Being Two Steps Ahead as a Business
18 September 2024
Spend your time on foundations to be on top of things
When companies want to start a feature to be one step ahead, they are often two steps behind. In many cases where people have asked us to implement new features for their business, the time was actually spent laying the groundwork for those features.
Case studies
Data schemas for data analysis
For instance, a company wanted to analyze its sales data to get insights into market segmentation, and identify features that predict higher and lower margins, in an objective and data-driven way. A quick run of standard algorithms on the data did not converge; subsequent runs would give different results. After looking at the data, it was of very poor quality. A NoSQL database gave the possibility to store everything in unstandardized JSON, and the data was not cleaned before being stored in each version of the program. All the time that was supposed to be spent on analyzing the data, was instead spent on cleaning it. Moreover, this time required more collaboration since cleaning the data invariably depends on having a deep understanding of the Domain Knowledge.

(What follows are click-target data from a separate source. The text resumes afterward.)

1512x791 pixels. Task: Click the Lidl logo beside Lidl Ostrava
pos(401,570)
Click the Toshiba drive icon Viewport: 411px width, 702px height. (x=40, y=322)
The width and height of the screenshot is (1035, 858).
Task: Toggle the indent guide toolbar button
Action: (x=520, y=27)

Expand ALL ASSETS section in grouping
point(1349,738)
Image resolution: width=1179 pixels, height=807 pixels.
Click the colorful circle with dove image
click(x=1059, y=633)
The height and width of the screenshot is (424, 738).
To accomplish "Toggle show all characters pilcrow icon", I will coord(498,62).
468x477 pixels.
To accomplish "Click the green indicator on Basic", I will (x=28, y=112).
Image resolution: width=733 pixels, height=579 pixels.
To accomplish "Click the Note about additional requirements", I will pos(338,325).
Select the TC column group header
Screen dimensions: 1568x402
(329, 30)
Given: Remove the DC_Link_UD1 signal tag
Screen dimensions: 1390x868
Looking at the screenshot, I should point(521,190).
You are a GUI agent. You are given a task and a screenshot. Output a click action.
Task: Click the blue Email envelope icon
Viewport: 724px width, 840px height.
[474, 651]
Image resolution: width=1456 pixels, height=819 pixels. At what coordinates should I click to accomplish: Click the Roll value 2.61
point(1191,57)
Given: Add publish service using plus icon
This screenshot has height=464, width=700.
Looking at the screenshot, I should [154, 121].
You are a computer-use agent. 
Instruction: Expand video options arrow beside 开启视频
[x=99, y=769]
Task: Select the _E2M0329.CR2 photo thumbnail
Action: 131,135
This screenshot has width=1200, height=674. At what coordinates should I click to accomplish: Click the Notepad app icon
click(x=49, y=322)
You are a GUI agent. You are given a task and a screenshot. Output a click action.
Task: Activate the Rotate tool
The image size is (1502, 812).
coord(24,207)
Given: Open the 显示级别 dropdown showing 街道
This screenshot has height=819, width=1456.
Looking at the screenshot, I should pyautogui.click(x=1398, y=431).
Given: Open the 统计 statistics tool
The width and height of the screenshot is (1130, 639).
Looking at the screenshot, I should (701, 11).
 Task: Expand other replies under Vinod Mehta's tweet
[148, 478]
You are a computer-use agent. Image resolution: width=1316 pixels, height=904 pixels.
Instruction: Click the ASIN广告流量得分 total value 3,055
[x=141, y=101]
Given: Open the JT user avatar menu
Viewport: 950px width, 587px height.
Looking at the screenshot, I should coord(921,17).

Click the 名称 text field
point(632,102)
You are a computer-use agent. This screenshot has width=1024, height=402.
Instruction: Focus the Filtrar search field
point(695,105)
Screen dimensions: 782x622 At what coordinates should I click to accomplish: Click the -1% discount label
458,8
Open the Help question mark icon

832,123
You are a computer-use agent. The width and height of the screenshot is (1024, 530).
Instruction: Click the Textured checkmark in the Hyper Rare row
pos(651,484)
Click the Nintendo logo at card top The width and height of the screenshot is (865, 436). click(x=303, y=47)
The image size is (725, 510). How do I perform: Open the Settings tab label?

Software processes for data input
Another company wanted to implement some software processes to standardize their data input. However, every employee used a different process, and had different use cases to take care of; attempts to standardize the process were poorly received, as the group drafting could not represent all opinions. In other words, the time spent was not on setting the new software process, but laying the groundwork for the new process to be accepted.
The power of structure
What is the difference between making some text bold and huge, and writing title: text
?
What makes data easy to process is not the algorithms, but the structure of the data. Database schemas were known to be very rigid, giving very strong guarantees on the data that can be stored, at the price of agility. Nowadays, there is good support for unstructured JSON in databases like PostgreSQL, allowing for some trade-offs to be made.
Choosing the right tools
The point is that unstructured JSON is still structured data compared to a Word, Excel, or the worst case, a PDF file. These tools make the data very hard to process in an automated way, closing access to data analysis.
The AI promise
AI tools promise to be able to have transparent data access on such file formats. However, the tools are still very imprecise, and the cost of using them is still quite high. Setting them up can be quite complicated, and/or cause big privacy and security issues.
Basic tools
A lot of the smartest people, who consistently outperform their peers, are the ones using old, battle-tested tools that perform well together. The idea is that these tools have been developed according to the Unix philosophy, which makes them composable by default. Instead of being dependent on the features that have been implemented by a software vendor, the user can combine the tools to build their own process.
Make the right cost analysis
Rather than trying to stay on top of things, I am trying to get to the bottom of things.
Donald Knuth
Cheapening on effort and discipline can cost a lot in the long run. Software has a lot of solutions for semi-structured and flexible data models, but the company processes should work with the software.
-- len